Kommunikation: Schimpansen warnen einander nur bei Bedarf
Jede Kommunikation wird effizienter, wenn dem Redner vor seiner Ansprache klar ist, was der Zuhörer ohnehin schon verstanden hat. Und das gilt auch für Schimpansen, meinen Klaus Zuberbühler vom Max-Planck-Institut für evolutionäre Anthropologie in Leipzig und seine Kollegen: Ihre Experimente belegen, dass die Menschenaffen einen Artgenossen nur dann über einen Sachverhalt informieren, wenn der nicht ohnehin schon Bescheid weiß.
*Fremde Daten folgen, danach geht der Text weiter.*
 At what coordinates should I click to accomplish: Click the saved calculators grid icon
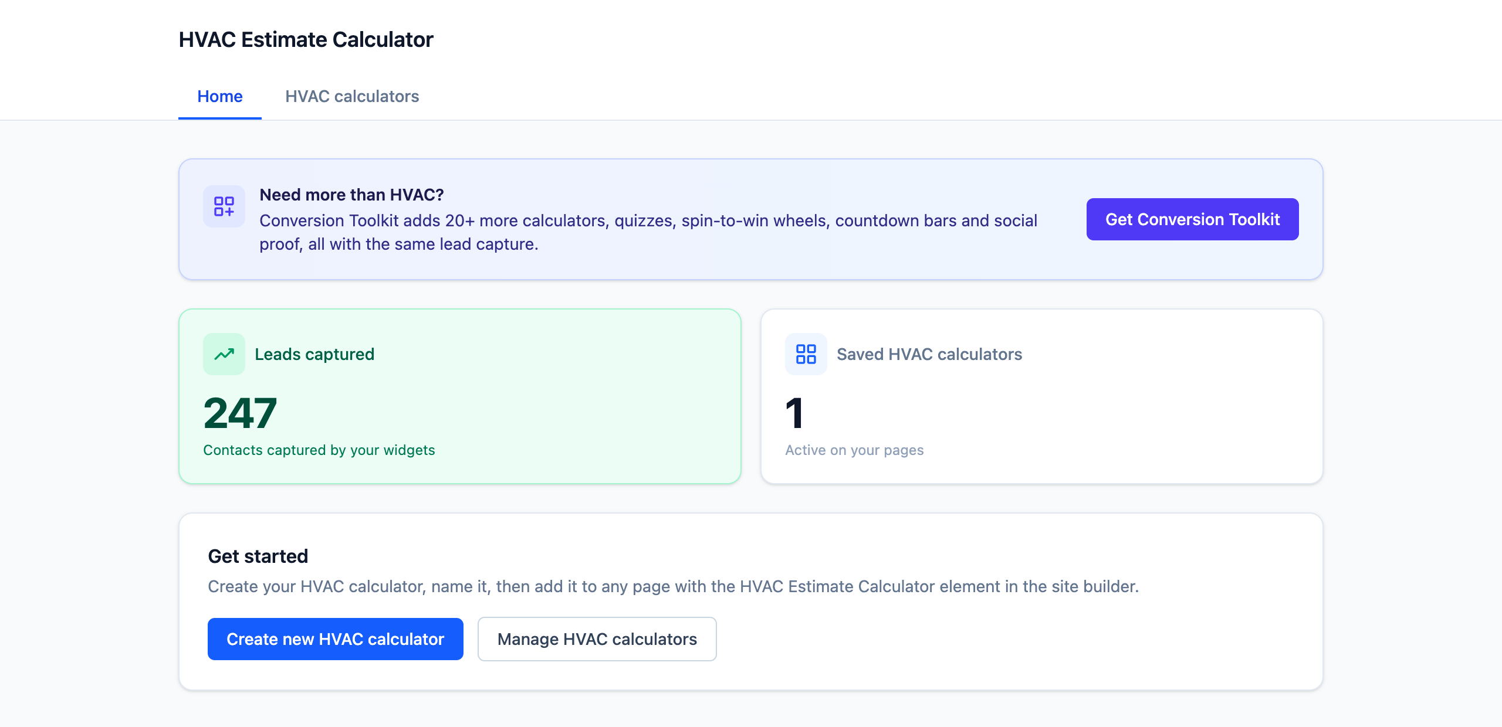click(806, 354)
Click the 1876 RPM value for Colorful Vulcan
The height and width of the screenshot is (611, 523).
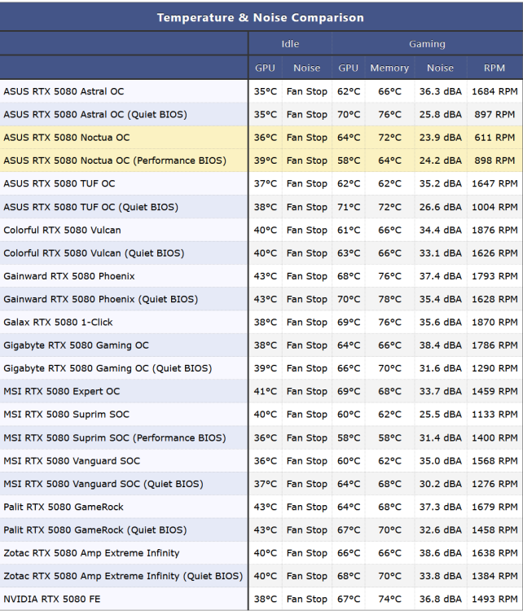tap(494, 230)
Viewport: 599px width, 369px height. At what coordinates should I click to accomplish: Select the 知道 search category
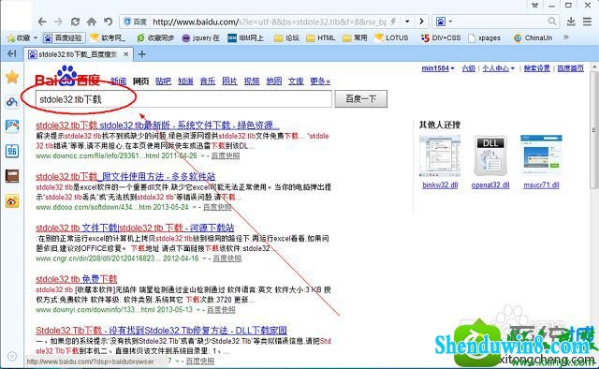(185, 81)
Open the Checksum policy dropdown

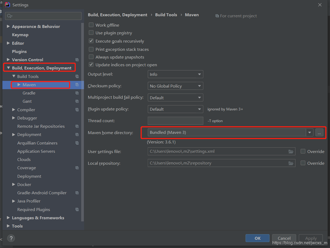click(175, 86)
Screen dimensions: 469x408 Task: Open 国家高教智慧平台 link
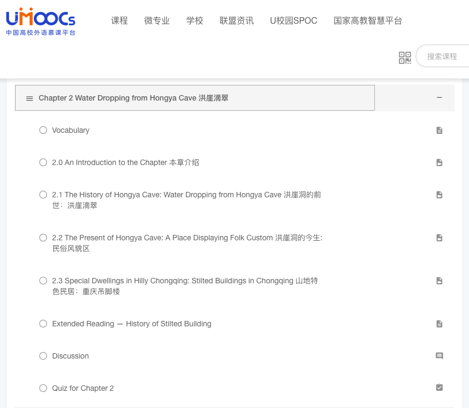[368, 20]
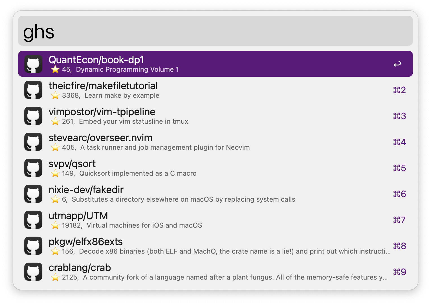Select the pkgw/elfx86exts result description
The image size is (431, 305).
pos(235,251)
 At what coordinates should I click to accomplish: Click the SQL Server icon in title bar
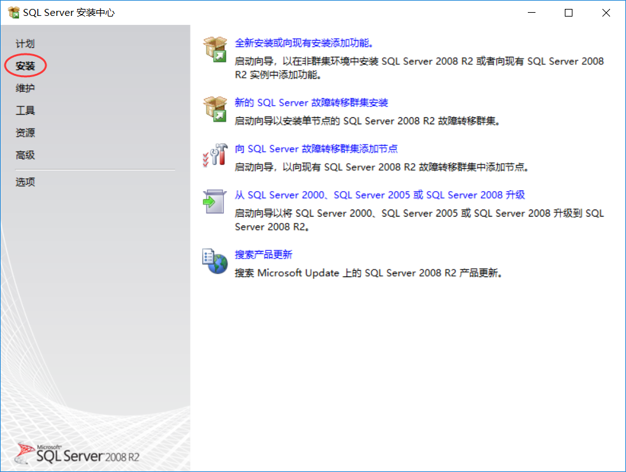point(13,12)
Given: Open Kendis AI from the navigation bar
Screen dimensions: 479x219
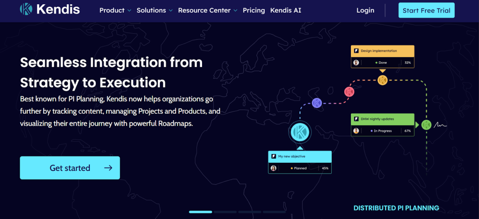Looking at the screenshot, I should [286, 10].
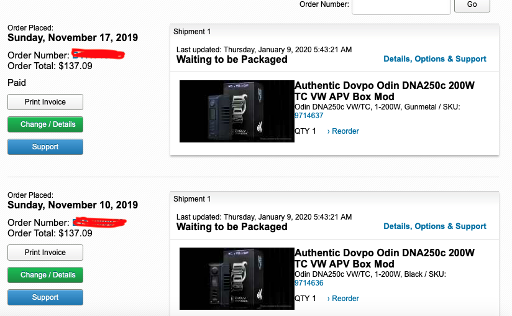The width and height of the screenshot is (512, 316).
Task: Reorder the Gunmetal Odin DNA250c mod
Action: [x=343, y=131]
Dies zeigen Videobeobachtungen einer Gruppe von 33 Schimpansen im Budongo-Wald in Uganda, denen die Wissenschaftler absichtlich einen Schreck einjagten: Sie platzierten ab und an täuschend echt aussehende Attrappen von Giftschlangen im Revier der Tiere und filmten die Reaktionen der Schimpansen. Schlangen wie die Gabunviper oder die Nashornviper lauern in freier Wildbahn gerne wochenlang an ein und derselben Stelle und gehören zu den größten Bedrohungen der Affen. Finden Schimpansen eine solche Schlange, so informieren sie ihre Artgenossen mit Warnrufen über die lauernde Gefahr.
Dabei achten sie aber ganz offensichtlich darauf, wer die Rufe hören kann und ob dieser Affe bereits über die geortete Schlange informiert ist, schließen Zuberbühler und Kollegen aus den Videoaufnahmen. Darin warnen verschiedene Affen andere Artgenossen selektiv nur dann eindringlich, wenn sie annehmen müssen, dass diese die Bedrohung noch nicht wahrgenommen haben. Demnach müssen sich die Schimpansen in gewisser Weise in ihr Gegenüber hineinversetzen können: Sie wissen, wann sie etwas wissen, was der andere noch nicht wissen kann, und reagieren entsprechend. Diese Fähigkeit – fehlende Informationen anderer Gruppenmitglieder zu erkennen und sie bei Bedarf bereitzustellen – sehen einige Wissenschaftler als wichtigen Schritt während der Evolution von Sprache.